Smith attended Quarry Bank High School. In 1956, classmates John Lennon and Eric Griffiths decided to form a skiffle group in November 1956. This initial line-up consisted of Lennon and Griffiths on guitars, Pete Shotton on washboard, and school friend Smith on tea chest bass. Smith acquired a tea chest bass by stealing one from the woodwork shop at their school:

I remember that we decided to decorate the tea-chest bass. We painted it first, and then John painted cartoons on the side of it. I kept it at my house and took it with me whenever we were playing.

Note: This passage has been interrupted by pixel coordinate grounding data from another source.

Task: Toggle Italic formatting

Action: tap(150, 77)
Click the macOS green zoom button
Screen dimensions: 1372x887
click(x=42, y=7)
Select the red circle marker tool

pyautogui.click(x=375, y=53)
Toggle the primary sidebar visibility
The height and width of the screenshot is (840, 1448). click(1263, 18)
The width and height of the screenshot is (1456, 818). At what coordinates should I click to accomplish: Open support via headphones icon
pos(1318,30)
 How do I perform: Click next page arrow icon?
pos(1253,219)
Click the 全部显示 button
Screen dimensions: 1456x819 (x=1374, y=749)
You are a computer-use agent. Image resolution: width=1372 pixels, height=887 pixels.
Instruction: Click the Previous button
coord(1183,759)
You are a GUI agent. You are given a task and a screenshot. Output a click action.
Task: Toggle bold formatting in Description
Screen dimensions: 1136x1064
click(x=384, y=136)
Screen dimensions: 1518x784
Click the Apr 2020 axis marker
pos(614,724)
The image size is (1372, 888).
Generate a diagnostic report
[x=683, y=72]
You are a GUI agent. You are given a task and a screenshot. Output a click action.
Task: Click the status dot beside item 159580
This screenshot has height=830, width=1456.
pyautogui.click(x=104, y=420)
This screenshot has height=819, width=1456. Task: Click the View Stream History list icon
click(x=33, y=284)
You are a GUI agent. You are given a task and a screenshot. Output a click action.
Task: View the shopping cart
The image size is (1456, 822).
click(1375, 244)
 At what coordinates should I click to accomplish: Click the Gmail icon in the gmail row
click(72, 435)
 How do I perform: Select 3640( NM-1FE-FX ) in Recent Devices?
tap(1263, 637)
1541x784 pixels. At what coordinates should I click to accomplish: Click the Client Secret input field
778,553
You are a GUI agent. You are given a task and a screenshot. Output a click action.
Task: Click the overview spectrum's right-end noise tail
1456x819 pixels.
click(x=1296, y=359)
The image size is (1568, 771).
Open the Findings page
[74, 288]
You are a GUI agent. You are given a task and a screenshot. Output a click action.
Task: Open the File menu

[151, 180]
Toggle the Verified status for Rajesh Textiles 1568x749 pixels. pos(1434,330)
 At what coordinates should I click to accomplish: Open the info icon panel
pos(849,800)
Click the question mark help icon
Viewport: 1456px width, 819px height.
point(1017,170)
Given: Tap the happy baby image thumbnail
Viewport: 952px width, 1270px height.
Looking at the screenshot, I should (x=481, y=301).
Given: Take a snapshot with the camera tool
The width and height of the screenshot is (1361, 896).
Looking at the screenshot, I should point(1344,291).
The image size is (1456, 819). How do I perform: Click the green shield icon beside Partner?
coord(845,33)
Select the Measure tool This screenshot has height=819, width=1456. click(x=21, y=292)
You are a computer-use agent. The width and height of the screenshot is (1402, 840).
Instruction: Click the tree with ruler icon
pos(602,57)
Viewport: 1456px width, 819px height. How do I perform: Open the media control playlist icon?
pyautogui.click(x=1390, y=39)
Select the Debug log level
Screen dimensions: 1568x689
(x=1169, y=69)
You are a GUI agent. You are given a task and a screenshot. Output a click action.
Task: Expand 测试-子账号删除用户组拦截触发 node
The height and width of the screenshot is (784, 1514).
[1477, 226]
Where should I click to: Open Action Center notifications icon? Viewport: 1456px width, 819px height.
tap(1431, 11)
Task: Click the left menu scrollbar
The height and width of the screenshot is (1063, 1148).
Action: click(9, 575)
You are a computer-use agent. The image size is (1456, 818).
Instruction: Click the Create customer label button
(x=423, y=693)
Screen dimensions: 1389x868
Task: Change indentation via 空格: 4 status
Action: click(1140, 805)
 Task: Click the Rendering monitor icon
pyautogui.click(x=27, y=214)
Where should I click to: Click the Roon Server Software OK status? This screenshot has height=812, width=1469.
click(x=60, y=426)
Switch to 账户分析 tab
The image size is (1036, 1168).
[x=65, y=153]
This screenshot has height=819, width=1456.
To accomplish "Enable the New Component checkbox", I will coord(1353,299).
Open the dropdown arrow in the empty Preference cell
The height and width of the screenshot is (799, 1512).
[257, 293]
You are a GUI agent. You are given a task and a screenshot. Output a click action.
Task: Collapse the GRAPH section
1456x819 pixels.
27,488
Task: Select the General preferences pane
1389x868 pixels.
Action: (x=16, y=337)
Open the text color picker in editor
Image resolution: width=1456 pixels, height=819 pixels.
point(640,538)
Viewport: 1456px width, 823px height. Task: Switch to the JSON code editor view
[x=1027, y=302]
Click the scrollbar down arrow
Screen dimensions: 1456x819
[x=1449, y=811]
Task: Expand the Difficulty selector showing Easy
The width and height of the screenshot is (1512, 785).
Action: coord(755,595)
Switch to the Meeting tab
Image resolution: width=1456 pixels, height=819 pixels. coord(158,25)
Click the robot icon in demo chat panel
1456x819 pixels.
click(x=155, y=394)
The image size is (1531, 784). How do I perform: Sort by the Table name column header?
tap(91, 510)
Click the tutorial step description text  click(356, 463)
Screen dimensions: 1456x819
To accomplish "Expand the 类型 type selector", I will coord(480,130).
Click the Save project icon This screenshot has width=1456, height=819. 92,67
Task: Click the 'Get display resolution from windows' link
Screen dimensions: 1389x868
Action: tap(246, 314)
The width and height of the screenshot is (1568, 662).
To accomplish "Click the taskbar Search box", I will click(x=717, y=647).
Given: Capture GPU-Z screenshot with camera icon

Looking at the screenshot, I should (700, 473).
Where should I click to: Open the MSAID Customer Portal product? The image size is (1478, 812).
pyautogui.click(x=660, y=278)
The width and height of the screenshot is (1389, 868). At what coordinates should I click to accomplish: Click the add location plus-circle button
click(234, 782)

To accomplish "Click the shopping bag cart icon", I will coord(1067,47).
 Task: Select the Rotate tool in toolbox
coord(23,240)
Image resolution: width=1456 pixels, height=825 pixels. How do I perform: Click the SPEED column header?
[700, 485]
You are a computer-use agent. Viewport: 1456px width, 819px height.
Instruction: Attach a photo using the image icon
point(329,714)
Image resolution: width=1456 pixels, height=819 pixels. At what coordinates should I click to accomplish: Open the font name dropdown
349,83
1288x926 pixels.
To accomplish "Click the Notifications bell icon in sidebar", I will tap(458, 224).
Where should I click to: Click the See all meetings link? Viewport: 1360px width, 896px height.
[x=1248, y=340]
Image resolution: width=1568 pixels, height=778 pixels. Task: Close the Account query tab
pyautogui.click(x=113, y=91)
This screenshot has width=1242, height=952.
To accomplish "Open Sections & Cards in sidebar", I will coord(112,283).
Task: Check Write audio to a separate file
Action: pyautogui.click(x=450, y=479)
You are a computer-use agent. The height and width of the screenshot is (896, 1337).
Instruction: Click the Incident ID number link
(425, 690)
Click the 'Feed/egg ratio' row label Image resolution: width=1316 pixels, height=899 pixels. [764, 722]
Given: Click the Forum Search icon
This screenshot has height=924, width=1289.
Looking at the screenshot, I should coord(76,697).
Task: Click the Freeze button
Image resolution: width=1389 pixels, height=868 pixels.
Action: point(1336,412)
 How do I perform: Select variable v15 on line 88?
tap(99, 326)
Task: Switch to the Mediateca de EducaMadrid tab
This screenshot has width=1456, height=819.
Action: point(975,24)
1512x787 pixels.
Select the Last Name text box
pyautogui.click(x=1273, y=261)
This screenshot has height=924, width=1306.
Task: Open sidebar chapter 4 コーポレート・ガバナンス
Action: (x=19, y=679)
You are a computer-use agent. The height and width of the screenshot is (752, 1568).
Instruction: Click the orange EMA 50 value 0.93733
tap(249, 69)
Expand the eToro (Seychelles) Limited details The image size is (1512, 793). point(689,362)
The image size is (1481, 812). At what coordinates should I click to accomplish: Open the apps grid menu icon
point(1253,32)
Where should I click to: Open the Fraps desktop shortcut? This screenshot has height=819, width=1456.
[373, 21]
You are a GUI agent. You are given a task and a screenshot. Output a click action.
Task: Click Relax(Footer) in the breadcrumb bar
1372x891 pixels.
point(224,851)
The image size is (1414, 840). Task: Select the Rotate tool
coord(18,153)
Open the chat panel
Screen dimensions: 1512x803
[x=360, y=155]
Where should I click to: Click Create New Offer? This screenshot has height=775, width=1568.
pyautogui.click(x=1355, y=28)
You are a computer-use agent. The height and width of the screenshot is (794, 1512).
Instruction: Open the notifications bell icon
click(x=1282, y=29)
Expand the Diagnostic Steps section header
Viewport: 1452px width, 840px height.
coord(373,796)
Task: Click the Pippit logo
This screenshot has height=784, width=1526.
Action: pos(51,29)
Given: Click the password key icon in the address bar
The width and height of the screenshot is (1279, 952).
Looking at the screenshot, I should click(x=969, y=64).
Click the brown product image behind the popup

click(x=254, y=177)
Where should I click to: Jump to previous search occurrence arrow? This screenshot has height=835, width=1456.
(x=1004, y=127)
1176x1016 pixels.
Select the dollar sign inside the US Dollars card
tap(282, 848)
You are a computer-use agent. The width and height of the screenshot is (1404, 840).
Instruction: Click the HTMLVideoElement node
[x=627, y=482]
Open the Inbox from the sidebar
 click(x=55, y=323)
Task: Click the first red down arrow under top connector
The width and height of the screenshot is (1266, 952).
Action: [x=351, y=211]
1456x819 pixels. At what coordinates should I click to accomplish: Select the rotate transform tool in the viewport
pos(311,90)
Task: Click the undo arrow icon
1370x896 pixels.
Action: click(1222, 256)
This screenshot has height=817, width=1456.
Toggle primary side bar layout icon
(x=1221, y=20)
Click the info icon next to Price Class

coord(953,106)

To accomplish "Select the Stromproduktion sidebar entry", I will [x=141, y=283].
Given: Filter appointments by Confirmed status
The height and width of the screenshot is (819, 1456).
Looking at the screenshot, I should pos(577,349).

The group, initially called the Blackjacks, quickly changed its name to the Quarrymen. Smith's tenure in the band was extremely short, and he was replaced in quick succession by Nigel Walley, Ivan Vaughan, and Len Garry throughout late 1956 and early 1957. Smith's tea chest bass was stolen by John Lennon and Pete Shotton. The two managed to steal by leaving school early with a forged letter claiming they were going to John's aunt's funeral, who didn't even exist. Once Smith found out later on that his bass was stolen, he snuck into Shotton's house and retrieved it back. Bill hid the bass in his attic, before his father threw it out many years later. Smith last saw John Lennon on a bus in January 1962.

== Personal life ==
William Frederick Smith was born at Sefton general hospital. He attended Mosspits Lane Primary School, which many future Quarrymen members, including Len Garry, Pete Shotton and Nigel Walley, and briefly, John Lennon, attended. He trained at the National Sea Training School in Gloucestershire for six weeks.